• Task
How many lines in the records below include "agent"? Answer with the number only.

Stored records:
Start of Block

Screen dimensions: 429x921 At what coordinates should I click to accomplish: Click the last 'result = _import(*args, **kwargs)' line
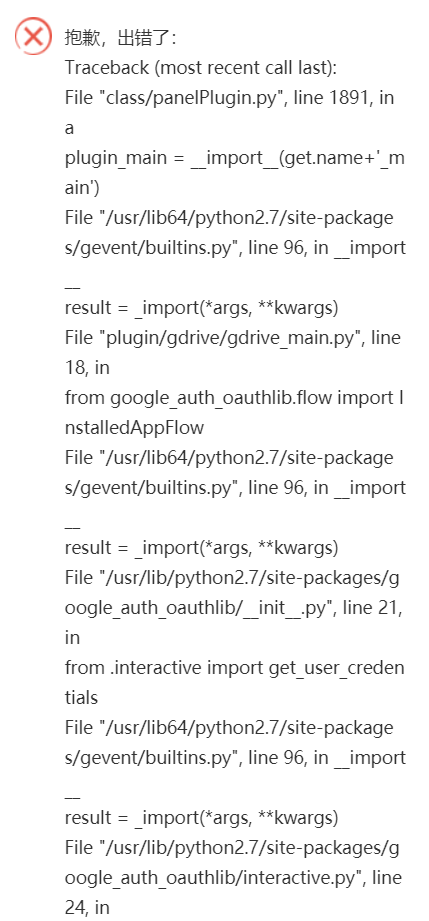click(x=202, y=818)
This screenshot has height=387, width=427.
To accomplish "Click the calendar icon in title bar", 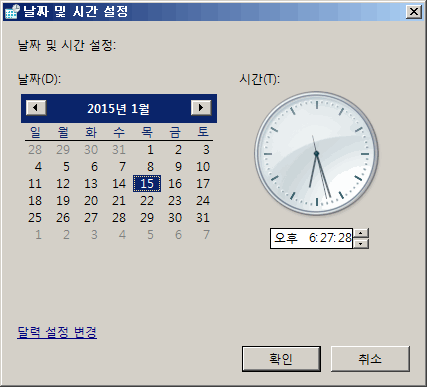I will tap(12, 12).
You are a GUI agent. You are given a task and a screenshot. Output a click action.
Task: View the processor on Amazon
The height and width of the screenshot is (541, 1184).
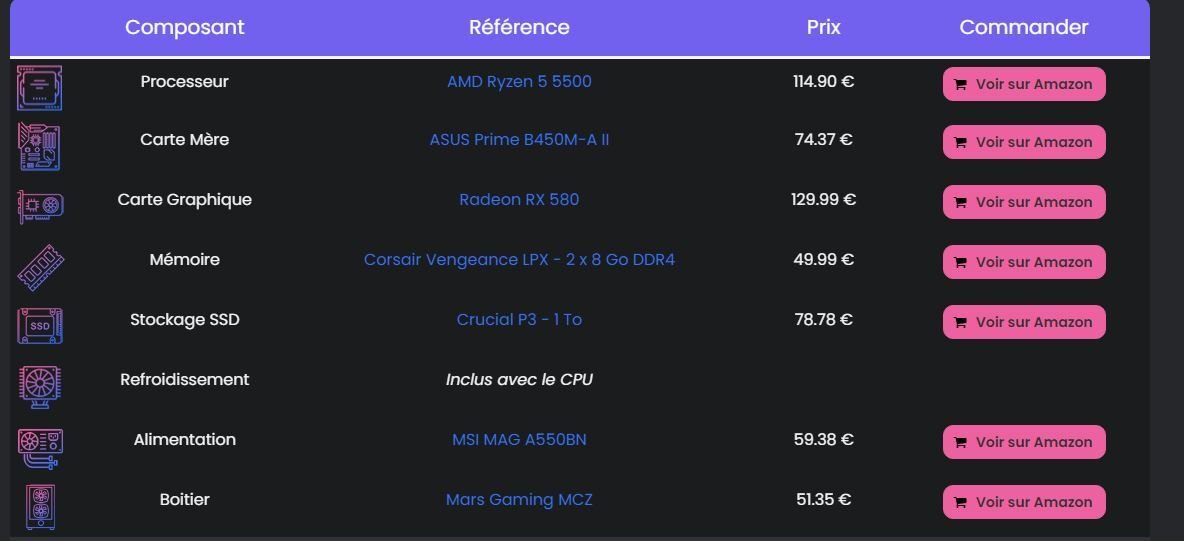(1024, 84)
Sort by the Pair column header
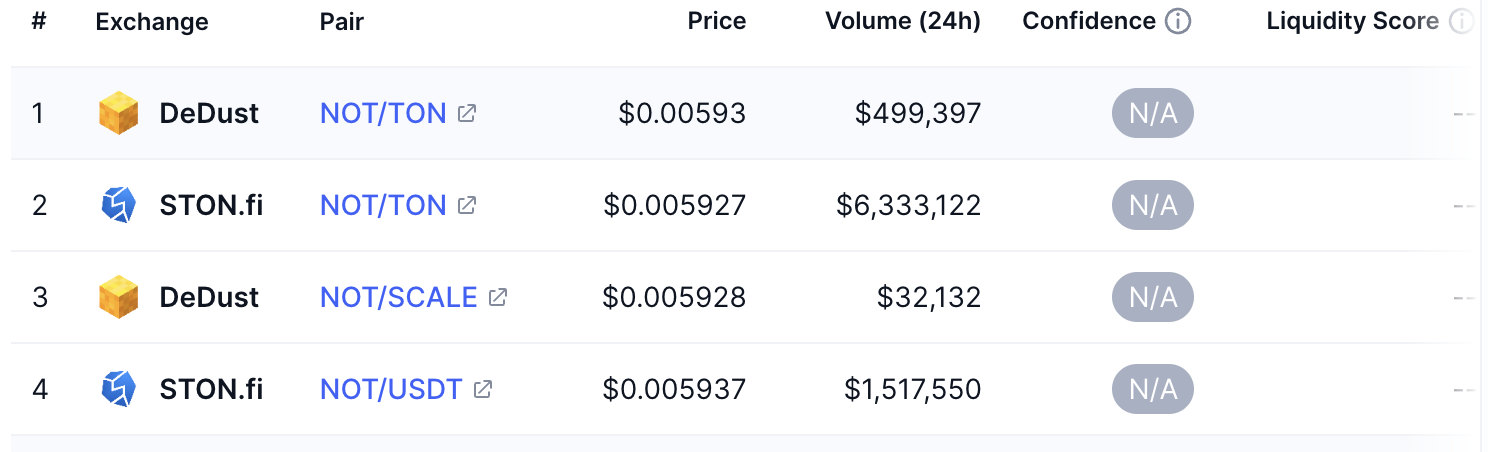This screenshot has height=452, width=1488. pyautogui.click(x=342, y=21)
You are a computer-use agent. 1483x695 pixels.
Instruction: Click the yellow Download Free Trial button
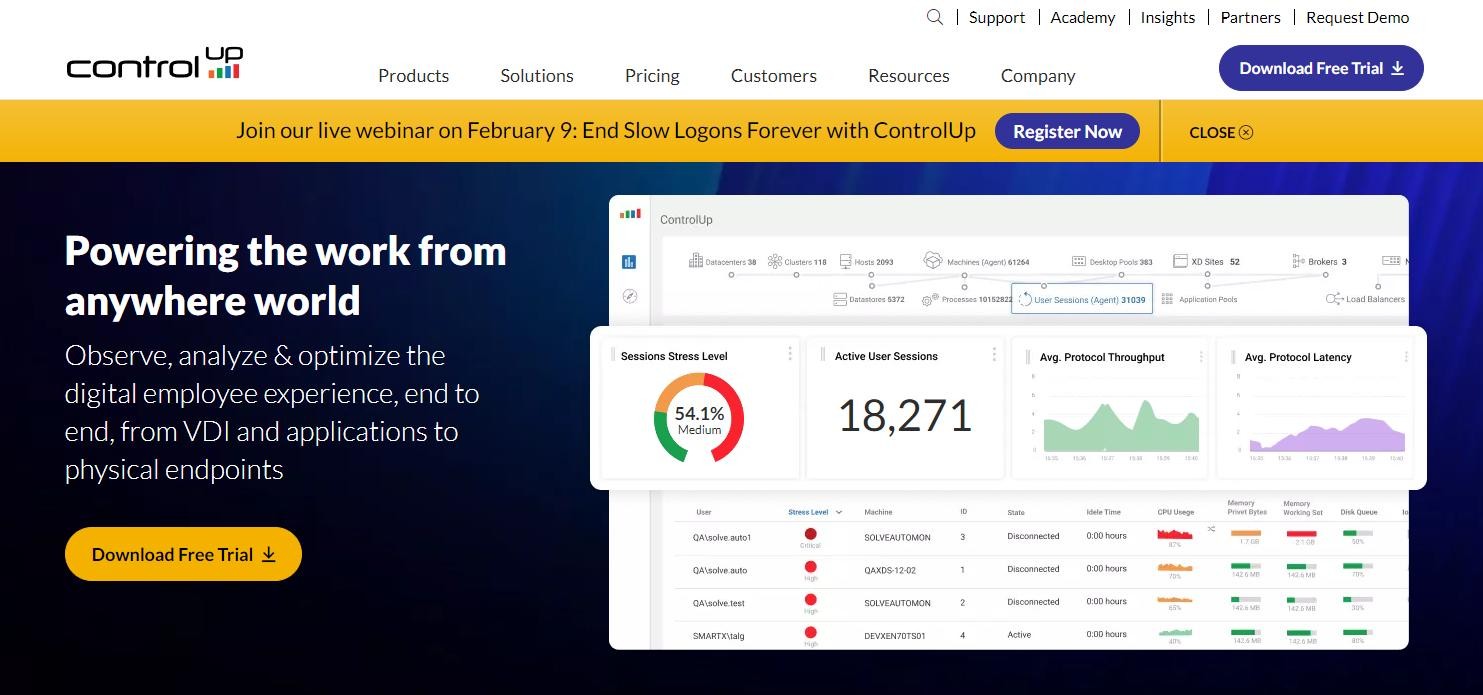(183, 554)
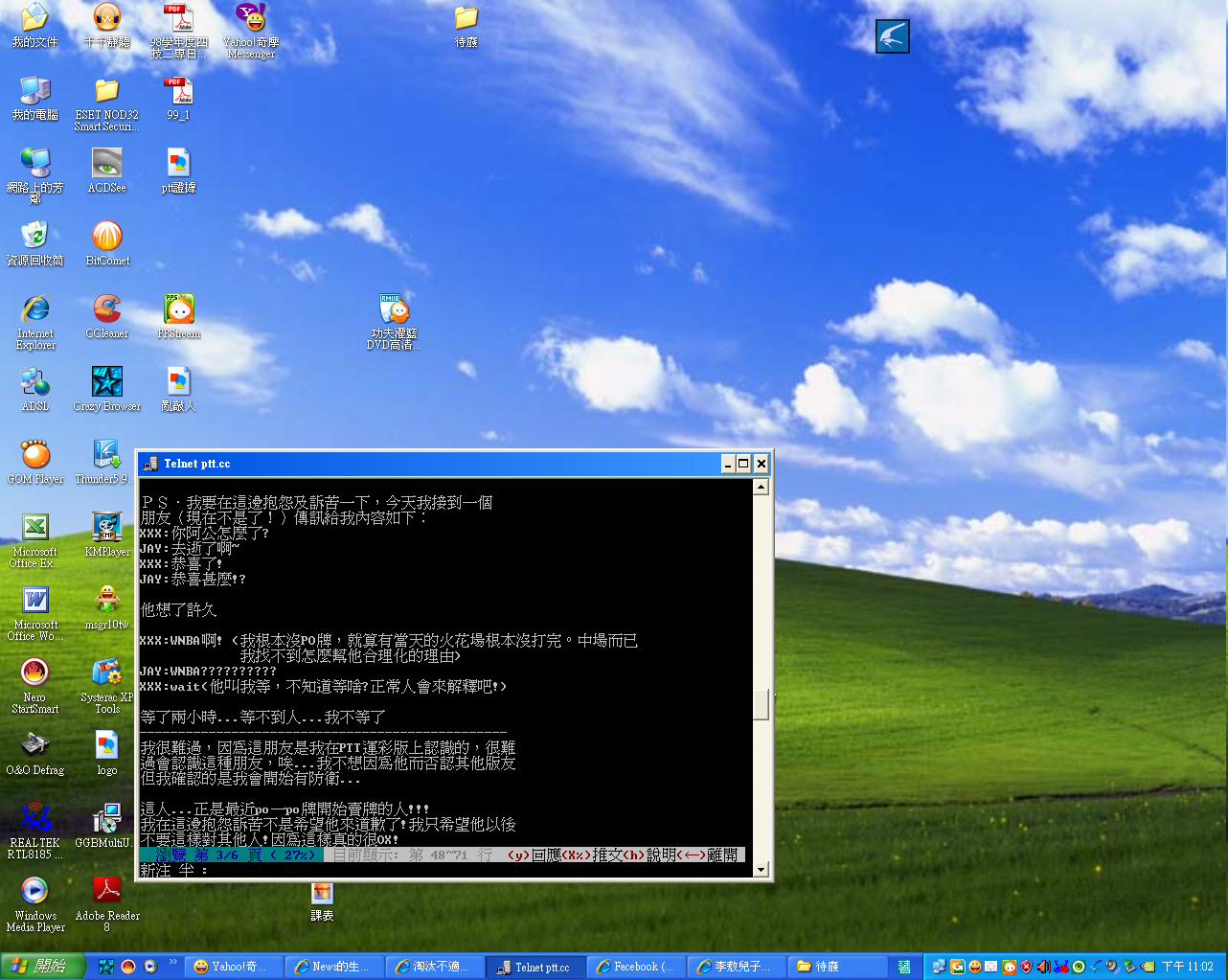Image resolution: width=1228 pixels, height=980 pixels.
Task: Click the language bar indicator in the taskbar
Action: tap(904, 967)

End of Block
Start of Block

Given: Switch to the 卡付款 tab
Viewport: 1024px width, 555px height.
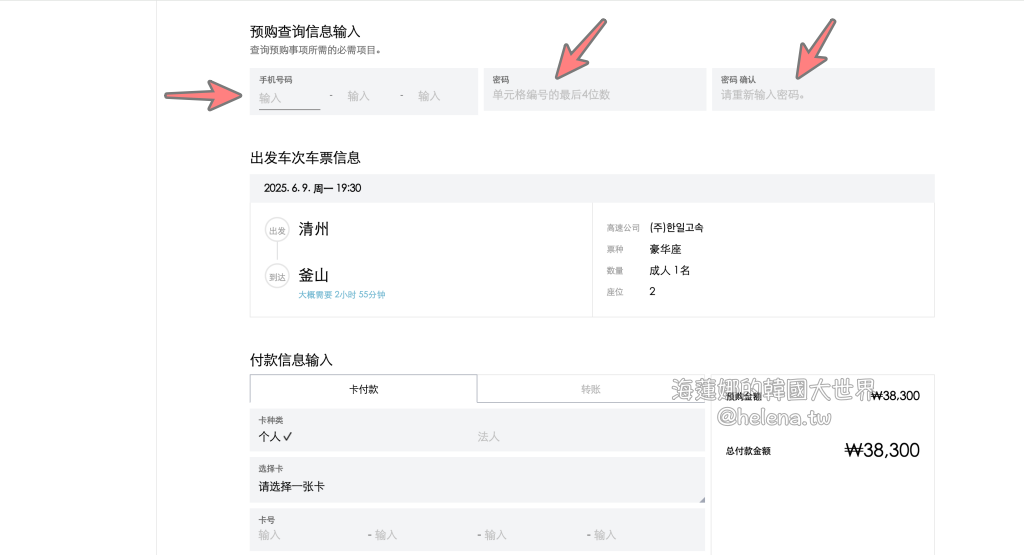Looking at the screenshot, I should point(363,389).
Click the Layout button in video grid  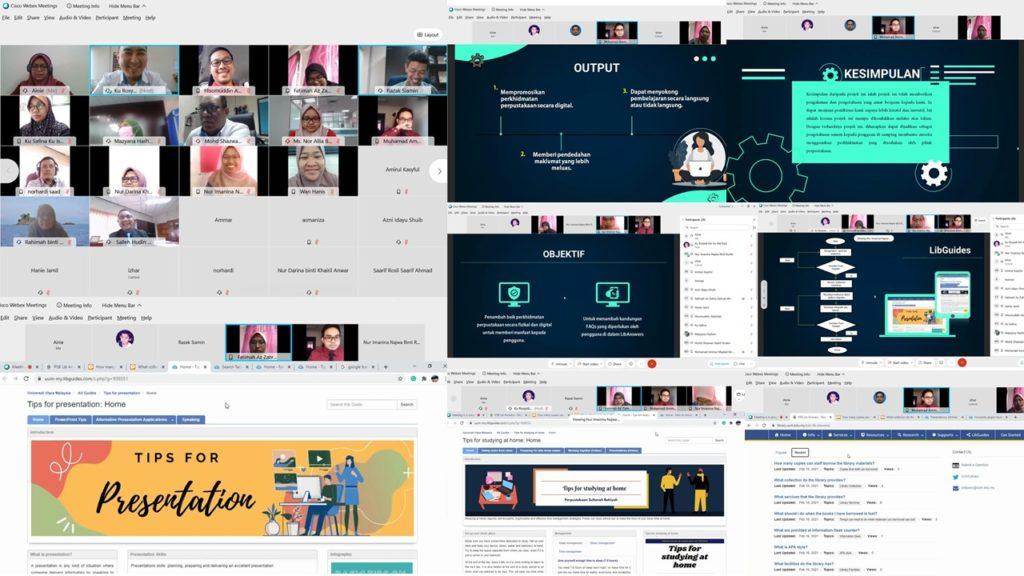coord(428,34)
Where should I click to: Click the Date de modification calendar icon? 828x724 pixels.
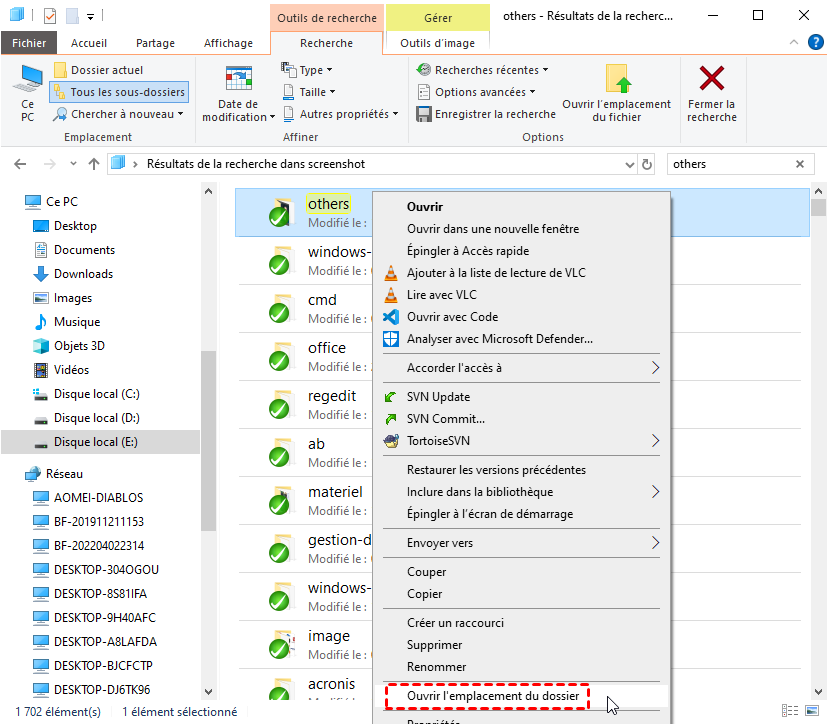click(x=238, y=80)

End of Block

• Exercise answer
2